С.Б.: Каковы, по Вашему мнению, фундаментальные характеристики или признаки глубинной экологии, и как они отличаются от характеристик поверхностной экологии?
Нейс: Одна из основных норм глубинной экологии гласит, что любая форма жизни в принципе имеет право на жизнь и процветание. Конечно, мир устроен так, что нам приходится убивать для того, чтобы есть, но базовая интуиция глубинной экологии такова, что мы не имеем права уничтожать никакого живого существа без серьезной необходимости. Другая норма говорит, что зрелый человек испытывает радость, когда другое живое существо испытывает радость, и грустит, когда другое живое существо грустит. Мы печалимся не только тогда, когда печалится наш брат, наша собака или кошка, но мы будем горевать, когда уничтожается любая жизнь, в том числе пейзажи. Наша цивилизация накопила множество средств разрушения, но в наших чувствах так мало зрелости. Большинство людей до сих пор интересует лишь очень ограниченный набор ощущений.

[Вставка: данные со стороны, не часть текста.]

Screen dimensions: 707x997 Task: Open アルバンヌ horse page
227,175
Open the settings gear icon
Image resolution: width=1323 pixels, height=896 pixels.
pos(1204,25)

С точки зрения глубинной экологии, биосфера Земли в самой своей сущности демократична. Поверхностная экология продолжает говорить только о ресурсах для человека, тогда как в глубинной экологии говорится о ресурсах для всех видов. Поверхностная экология озабочена перенаселением в развивающихся странах, но не в индустриальных - в тех странах, которые способны натворить в сто раз больше вреда, чем государство вроде Бангладеш. Цель, которую ставит глубинная экология - не только стабилизировать количество населения Земли, но и уменьшить его до устойчивого целесообразного минимума, используя гуманные средства, не требующие революции или диктатуры. Я думаю, что для сохранения того богатства культур, что было на нашей планете сто лет назад, нам нужно не более миллиарда людей. Мы нуждаемся в охране человеческих культур в той же мере, что и видов животных. Нам необходимо многообразие как человеческой, так и нечеловеческой жизни!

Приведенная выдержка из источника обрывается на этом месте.